The required output is the line with "Entreprises (109, 22)" and each line that follows it to the end of the entries below, copied exactly and with nothing added.

* _Collected data_
▬▬▬▬▬▬

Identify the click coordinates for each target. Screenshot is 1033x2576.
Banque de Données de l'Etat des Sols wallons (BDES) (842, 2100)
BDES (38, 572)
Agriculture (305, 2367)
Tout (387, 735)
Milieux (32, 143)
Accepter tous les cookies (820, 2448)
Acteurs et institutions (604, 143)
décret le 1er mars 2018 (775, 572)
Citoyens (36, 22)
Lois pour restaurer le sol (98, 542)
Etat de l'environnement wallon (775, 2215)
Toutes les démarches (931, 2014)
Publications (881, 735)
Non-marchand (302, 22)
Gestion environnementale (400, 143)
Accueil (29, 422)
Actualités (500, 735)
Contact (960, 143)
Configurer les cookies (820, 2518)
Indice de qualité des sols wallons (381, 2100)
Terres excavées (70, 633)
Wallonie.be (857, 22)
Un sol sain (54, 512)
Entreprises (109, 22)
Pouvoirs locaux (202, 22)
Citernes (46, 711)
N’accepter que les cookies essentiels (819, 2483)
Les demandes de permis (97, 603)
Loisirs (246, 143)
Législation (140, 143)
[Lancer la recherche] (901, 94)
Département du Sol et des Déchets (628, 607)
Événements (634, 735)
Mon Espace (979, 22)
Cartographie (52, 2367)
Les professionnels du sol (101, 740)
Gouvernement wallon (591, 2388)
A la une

▬▬▬▬▬▬

* _Expected output_
Entreprises (109, 22)
Pouvoirs locaux (202, 22)
Citernes (46, 711)
N’accepter que les cookies essentiels (819, 2483)
Les demandes de permis (97, 603)
Loisirs (246, 143)
Législation (140, 143)
[Lancer la recherche] (901, 94)
Département du Sol et des Déchets (628, 607)
Événements (634, 735)
Mon Espace (979, 22)
Cartographie (52, 2367)
Les professionnels du sol (101, 740)
Gouvernement wallon (591, 2388)
A la une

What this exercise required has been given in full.